Decreased Cardiac Output Peripheral vasodilation and increased capillary permeability from the release of antihistamine can siginificantly impair cardiac output. When it falls to the degree that tissue perfusion becomes impaired and hypoxia results, a state of anaphylactic shock exixts. Monitor vital signs frequently, noting fal in blood pressure, decreasing pulse pressure, tachycardia, and tachypnea. These vital sign changes may indicate shock. Assess skin color, temperature, capillary refill, edema, and other indicators of peripheral perfusion. As cardiac output falls, peripheral vessels constrict and tissue perfusion is imapaired. Monitor level of consciousness. A change in level of consciousness (lethargy, apprehension, or agitation) is often the first indicator of decreased cardiac output. Insert one or more large-bore (18 gauge or larger) intravenous catheters. It is important to insert intravenous catheters as soon as possible to provide sites for rapid fluid replacement.
Administer warmed intravenous solutions of lactated Ringers or normal saline, as prescribed. These isotonic help maintain intravascular volume. Warmed solutions are used to prevent hypothermia from the rapid administration of large amounts of fluid at room temperature (about 70 degree F, or 21.1 degree C). Insert an indwelling catheter, and monitor urinary output frequently. As the cardiac output drops, the glomelural filtration rate (GFR) falls. With an output less than 30 mL/h, the client is at risk for acute renal failure from ischemia. Once breathing is established, place the client flat with legs elevated. This position enhances perfusion of the central organs, such as the brain, heart and kidneys.

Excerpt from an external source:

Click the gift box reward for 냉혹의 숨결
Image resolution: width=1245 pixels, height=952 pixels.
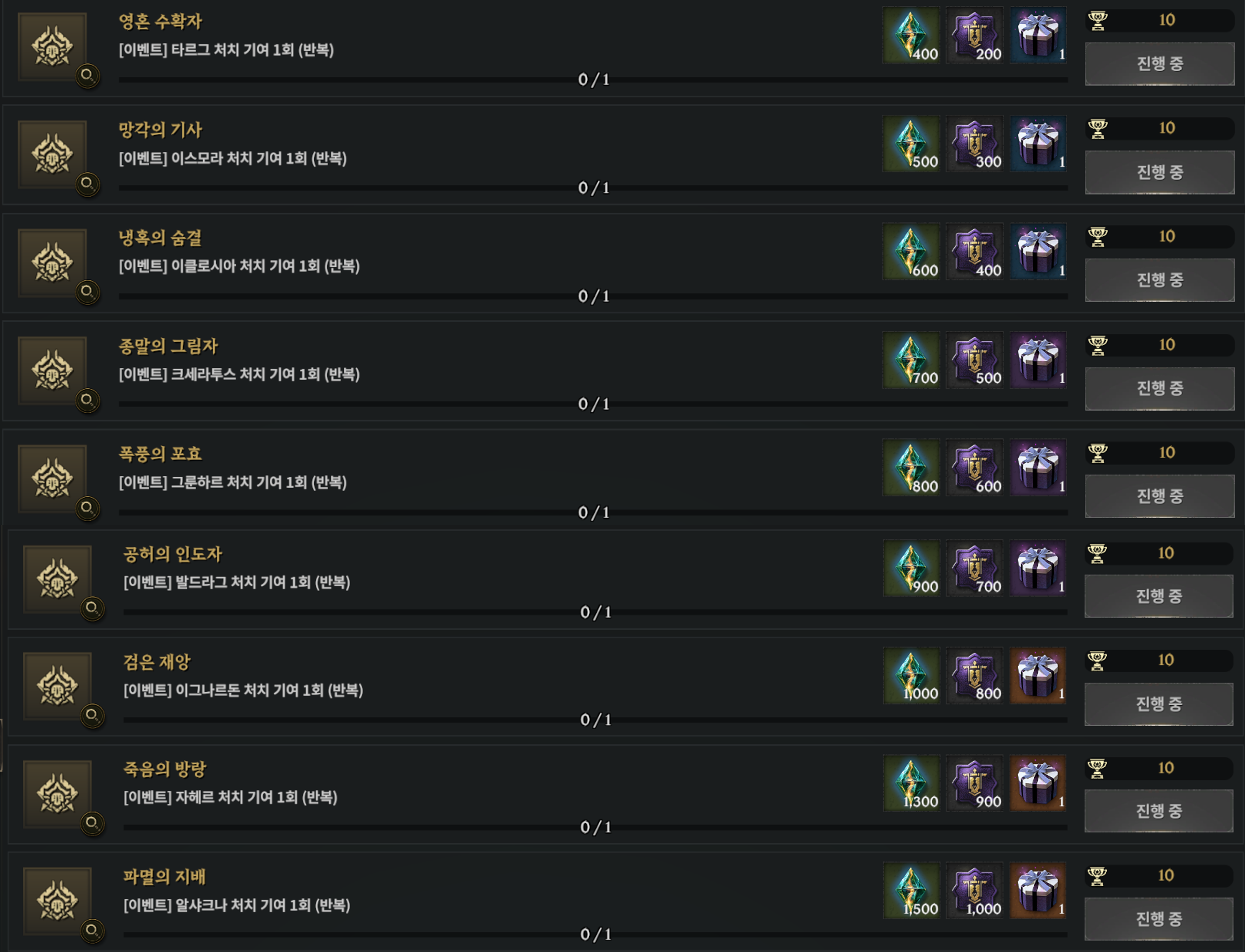click(x=1038, y=252)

Nursing Management The patient is instructed about the importance of carefully assessing foods prepared by others for obvious as well as hidden sources of food allergens and of avoiding locations and facilities where those allergens are likely to be present. Teach the patient about the importance of careful reading of food labels and monitoring the preparation of food by others to be sure that exposure to even minute amounts of allergenic foods is avoided. The patient and family must be knowledgeable about early sings and symptoms of allergic reactions and must be proficient in emergency administration of epinephrine if a reaction occurs. The nurse also advises the patient to wear a medical alert bracelet or to carry identification and emergency equipment at all times. Patients food allergies should be noted on their medical records, because there may be risk of allergic reactions not only to food but also to some medications containing similar substances (Karch & Karch, 2003). Pregnant women and those who are breastfeeding are instructed to avoid eating peanuts or food conataining peanuts to minimize the risk of peanut allergy in their children. (Sheetz & Mclntyre, 2005).